[Required work] Repeat the whole listing below with nothing added or dropped.

Given data below:

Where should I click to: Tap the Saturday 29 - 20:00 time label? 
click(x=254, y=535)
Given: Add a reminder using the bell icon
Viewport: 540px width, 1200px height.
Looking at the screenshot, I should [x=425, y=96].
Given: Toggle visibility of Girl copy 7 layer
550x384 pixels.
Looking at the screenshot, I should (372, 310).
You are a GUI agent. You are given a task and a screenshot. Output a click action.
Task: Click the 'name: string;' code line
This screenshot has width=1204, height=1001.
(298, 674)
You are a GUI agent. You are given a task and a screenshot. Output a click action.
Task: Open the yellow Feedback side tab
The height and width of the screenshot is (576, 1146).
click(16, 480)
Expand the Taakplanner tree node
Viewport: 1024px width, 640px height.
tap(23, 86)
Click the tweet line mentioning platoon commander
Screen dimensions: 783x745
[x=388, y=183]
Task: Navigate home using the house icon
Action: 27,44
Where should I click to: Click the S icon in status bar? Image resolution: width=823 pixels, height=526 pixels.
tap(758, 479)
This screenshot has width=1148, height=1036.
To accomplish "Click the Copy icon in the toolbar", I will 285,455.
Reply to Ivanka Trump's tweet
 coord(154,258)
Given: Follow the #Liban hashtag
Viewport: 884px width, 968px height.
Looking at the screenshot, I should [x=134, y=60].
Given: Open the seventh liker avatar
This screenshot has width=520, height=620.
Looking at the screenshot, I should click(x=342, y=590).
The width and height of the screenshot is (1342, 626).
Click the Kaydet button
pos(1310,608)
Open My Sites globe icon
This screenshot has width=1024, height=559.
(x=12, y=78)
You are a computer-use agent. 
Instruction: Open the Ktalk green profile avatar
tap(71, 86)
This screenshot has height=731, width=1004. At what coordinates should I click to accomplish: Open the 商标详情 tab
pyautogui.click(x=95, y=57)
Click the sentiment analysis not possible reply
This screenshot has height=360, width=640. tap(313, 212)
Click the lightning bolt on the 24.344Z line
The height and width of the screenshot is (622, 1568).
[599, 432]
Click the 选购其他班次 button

End of Given data.

[Output below]
Where should I click to: Tap the Saturday 29 - 20:00 time label? 
click(x=254, y=535)
Given: Add a reminder using the bell icon
Viewport: 540px width, 1200px height.
Looking at the screenshot, I should [x=425, y=96].
Given: Toggle visibility of Girl copy 7 layer
550x384 pixels.
Looking at the screenshot, I should (372, 310).
You are a GUI agent. You are given a task and a screenshot. Output a click action.
Task: Click the 'name: string;' code line
This screenshot has width=1204, height=1001.
(298, 674)
You are a GUI agent. You are given a task and a screenshot. Output a click action.
Task: Open the yellow Feedback side tab
The height and width of the screenshot is (576, 1146).
click(16, 480)
Expand the Taakplanner tree node
Viewport: 1024px width, 640px height.
tap(23, 86)
Click the tweet line mentioning platoon commander
Screen dimensions: 783x745
[x=388, y=183]
Task: Navigate home using the house icon
Action: 27,44
Where should I click to: Click the S icon in status bar? Image resolution: width=823 pixels, height=526 pixels.
tap(758, 479)
This screenshot has width=1148, height=1036.
To accomplish "Click the Copy icon in the toolbar", I will 285,455.
Reply to Ivanka Trump's tweet
 coord(154,258)
Given: Follow the #Liban hashtag
Viewport: 884px width, 968px height.
Looking at the screenshot, I should [x=134, y=60].
Given: Open the seventh liker avatar
This screenshot has width=520, height=620.
Looking at the screenshot, I should click(x=342, y=590).
The width and height of the screenshot is (1342, 626).
Click the Kaydet button
pos(1310,608)
Open My Sites globe icon
This screenshot has width=1024, height=559.
(x=12, y=78)
You are a computer-use agent. 
Instruction: Open the Ktalk green profile avatar
tap(71, 86)
This screenshot has height=731, width=1004. At what coordinates should I click to accomplish: Open the 商标详情 tab
pyautogui.click(x=95, y=57)
Click the sentiment analysis not possible reply
This screenshot has height=360, width=640. tap(313, 212)
Click the lightning bolt on the 24.344Z line
The height and width of the screenshot is (622, 1568).
[599, 432]
Click the 选购其他班次 button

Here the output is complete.